Subprocessor oversight. Written agreements with subprocessors, review of relevant vendor security posture, and maintenance of a public Subprocessor List.
Backups and recovery. Encrypted or provider-protected backups with lifecycle deletion, designed to support service recovery and continuity.
Personnel confidentiality. Confidentiality obligations for personnel and contractors with access to systems or Customer Personal Data.
Data minimization. Product and support practices designed to limit access to Customer Personal Data to what is necessary for the Service.
Schedule 3 — SCC party details
Data exporter
Name: Customer, as identified in the applicable account, order form, or agreement. Address: Customer's address as provided in the applicable account, order form, or agreement. Contact: Customer's account owner or privacy contact. Role: Controller or processor, as applicable. Activities: Use of Accountmade to generate, store, export, and share decks and process related CRM, prospect, viewer, and Customer Content data.
Data importer
Name: The Plain Works Co., Ltd. (주식회사 더플레인웍스), operating Accountmade. Address: Cheonan, Chungcheongnam-do, Republic of Korea. Contact: legal@accountmade.com. Role: Processor or subprocessor, as applicable. Activities: Providing Accountmade and processing Customer Personal Data according to this DPA.
Competent supervisory authority
For the EU SCCs, the competent supervisory authority is determined by the data exporter's GDPR context, including the exporter's establishment, representative, or relevant data subjects. If no other authority is identifiable, the parties will identify an appropriate authority consistent with Clause 13 of the SCCs.

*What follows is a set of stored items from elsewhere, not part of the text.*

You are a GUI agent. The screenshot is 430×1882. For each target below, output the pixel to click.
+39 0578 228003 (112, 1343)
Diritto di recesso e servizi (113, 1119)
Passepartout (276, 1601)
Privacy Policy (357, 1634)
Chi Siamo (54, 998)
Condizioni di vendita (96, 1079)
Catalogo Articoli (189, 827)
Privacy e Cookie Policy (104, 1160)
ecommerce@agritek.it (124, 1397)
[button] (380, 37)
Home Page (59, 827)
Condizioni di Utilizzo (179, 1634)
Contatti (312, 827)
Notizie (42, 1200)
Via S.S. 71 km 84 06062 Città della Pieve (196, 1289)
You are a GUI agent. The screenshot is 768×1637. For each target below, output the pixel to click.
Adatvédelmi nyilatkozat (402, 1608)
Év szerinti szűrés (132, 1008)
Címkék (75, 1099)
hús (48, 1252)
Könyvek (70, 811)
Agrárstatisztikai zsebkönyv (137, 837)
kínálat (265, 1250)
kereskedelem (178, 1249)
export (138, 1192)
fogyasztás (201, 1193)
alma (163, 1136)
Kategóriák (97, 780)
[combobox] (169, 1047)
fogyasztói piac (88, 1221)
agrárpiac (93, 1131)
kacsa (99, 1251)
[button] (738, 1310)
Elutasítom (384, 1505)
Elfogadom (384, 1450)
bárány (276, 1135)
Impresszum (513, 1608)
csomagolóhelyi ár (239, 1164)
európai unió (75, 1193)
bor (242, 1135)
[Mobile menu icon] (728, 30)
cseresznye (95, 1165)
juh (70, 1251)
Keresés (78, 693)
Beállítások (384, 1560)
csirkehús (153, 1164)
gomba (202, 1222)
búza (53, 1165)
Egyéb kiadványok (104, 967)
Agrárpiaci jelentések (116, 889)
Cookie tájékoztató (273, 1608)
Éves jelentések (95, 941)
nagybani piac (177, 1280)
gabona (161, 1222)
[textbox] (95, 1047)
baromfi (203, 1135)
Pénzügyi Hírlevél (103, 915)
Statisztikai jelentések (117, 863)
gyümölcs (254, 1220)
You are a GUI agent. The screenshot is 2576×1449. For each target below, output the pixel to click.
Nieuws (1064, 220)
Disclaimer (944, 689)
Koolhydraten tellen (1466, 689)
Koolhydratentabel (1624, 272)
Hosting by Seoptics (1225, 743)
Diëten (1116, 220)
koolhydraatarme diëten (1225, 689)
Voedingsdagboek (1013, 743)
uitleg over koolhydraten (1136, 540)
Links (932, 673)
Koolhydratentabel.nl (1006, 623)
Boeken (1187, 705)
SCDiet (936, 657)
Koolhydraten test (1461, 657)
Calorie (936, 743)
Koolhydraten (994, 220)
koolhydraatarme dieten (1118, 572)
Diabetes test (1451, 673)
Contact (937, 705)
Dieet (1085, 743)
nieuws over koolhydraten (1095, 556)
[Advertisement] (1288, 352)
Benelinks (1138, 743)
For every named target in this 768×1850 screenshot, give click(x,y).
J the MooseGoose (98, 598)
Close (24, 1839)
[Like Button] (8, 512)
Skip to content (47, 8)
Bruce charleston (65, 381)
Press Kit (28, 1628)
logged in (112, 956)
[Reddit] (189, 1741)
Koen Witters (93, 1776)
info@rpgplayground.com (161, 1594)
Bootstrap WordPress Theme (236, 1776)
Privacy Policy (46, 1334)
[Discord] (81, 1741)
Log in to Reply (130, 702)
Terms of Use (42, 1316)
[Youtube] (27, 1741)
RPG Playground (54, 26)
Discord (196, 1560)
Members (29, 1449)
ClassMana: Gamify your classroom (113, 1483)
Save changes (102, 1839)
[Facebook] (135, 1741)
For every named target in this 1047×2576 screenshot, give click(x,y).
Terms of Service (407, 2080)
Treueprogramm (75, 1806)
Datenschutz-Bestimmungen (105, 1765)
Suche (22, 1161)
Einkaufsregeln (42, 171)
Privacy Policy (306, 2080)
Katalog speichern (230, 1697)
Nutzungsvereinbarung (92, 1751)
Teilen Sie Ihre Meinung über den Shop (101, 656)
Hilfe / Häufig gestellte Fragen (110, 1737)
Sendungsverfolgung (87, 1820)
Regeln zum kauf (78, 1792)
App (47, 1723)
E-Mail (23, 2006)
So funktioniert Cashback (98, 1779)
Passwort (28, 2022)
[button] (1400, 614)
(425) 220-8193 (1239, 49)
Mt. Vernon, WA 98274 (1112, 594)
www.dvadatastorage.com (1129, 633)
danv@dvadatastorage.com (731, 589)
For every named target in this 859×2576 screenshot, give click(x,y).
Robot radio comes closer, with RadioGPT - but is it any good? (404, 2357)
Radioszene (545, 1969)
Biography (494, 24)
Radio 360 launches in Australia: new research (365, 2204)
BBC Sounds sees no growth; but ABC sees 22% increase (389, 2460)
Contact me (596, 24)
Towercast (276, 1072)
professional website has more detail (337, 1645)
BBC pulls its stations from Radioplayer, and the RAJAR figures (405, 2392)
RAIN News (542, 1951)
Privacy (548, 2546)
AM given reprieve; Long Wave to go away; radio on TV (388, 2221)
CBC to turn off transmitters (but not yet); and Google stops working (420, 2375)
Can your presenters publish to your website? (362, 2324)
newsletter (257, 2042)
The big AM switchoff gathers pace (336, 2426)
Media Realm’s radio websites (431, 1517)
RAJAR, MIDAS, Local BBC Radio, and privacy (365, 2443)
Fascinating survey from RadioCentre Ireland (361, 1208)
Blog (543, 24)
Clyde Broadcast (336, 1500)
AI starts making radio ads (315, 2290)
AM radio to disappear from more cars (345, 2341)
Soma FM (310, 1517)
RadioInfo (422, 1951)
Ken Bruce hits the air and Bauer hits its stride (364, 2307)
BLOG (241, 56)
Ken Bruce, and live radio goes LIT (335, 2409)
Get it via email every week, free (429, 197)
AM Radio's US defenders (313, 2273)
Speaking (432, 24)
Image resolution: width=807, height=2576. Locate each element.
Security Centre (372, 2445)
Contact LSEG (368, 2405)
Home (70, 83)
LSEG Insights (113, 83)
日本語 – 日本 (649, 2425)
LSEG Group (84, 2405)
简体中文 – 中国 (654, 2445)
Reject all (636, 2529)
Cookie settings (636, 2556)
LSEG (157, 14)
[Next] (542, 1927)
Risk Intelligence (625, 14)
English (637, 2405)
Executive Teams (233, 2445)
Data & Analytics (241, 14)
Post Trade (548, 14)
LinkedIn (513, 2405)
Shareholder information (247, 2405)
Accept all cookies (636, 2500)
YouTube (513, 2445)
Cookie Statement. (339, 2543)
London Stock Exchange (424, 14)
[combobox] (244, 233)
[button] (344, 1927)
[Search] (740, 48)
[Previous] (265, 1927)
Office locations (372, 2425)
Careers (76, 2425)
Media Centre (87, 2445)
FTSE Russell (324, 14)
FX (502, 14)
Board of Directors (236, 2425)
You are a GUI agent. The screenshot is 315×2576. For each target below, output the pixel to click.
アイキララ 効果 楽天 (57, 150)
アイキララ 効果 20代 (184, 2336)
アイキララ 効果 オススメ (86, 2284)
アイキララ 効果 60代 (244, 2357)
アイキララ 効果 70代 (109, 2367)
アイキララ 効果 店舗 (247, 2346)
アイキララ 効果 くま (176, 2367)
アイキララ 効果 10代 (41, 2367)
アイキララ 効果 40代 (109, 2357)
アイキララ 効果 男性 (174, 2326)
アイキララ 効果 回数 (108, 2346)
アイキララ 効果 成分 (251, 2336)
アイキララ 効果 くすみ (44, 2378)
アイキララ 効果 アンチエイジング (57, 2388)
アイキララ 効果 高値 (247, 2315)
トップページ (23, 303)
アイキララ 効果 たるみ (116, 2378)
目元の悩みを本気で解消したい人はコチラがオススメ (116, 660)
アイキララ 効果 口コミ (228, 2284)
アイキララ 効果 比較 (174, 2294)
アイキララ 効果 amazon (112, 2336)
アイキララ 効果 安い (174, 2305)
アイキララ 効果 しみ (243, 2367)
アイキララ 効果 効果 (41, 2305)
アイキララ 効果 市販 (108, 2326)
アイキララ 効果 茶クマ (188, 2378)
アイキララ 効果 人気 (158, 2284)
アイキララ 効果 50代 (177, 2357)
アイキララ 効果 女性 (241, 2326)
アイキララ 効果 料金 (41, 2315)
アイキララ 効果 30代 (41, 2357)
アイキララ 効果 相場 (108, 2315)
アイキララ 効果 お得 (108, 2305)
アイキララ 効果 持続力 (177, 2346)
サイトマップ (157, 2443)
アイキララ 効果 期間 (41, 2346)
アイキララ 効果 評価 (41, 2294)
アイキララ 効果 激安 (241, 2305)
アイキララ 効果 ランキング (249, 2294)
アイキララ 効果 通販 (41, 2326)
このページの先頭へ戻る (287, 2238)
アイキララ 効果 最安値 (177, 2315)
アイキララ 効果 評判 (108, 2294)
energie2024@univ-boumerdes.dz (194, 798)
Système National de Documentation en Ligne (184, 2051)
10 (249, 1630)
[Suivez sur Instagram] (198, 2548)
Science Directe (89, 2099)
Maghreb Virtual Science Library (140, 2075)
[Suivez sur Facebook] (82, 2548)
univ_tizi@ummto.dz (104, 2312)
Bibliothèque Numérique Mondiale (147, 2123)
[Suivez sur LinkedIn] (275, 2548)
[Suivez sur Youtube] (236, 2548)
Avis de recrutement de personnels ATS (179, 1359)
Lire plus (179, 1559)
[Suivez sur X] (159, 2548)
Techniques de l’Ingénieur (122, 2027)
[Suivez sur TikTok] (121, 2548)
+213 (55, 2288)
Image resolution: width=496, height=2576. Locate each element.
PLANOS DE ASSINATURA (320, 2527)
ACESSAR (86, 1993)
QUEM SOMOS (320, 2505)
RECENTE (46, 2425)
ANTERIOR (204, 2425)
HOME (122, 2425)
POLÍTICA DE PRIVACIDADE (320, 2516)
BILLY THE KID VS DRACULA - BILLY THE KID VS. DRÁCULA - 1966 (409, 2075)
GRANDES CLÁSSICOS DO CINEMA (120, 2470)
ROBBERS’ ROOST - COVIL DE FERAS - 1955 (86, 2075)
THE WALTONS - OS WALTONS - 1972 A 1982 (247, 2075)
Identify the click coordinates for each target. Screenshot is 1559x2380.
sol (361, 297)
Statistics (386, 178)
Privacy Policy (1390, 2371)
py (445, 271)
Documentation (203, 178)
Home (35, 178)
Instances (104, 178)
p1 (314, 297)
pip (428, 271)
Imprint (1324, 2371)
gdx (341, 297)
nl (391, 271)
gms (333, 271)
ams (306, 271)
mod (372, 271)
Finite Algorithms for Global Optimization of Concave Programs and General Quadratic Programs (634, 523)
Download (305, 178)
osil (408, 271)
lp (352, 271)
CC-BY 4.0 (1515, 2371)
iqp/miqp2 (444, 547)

Schedule 4 — CCPA/CPRA limited and specified business purposes
For Customer Personal Data subject to the CCPA/CPRA, the limited and specified business purposes are:
- Providing Accountmade account, workspace, authentication, and permission features.
- Generating, editing, rendering, exporting, and storing presentation decks requested by Customer.
- Processing prompts, source documents, brand kits, personas, and mapped CRM fields to create or personalize decks.
- Hosting shared decks and providing configured access controls, password protection, custom domains, and duplication controls.
- Recording and reporting shared-deck viewer analytics requested by Customer.
- Syncing, caching, and processing customer-authorized CRM and integration data.
- Providing customer support, troubleshooting, debugging, and account administration.
- Securing the Service, preventing fraud and abuse, enforcing terms, and protecting users and third parties.
- Maintaining backups, logs, audit records, and legal records necessary for the Service.
- Complying with applicable law, legal process, sanctions, export-control, tax, and regulatory obligations.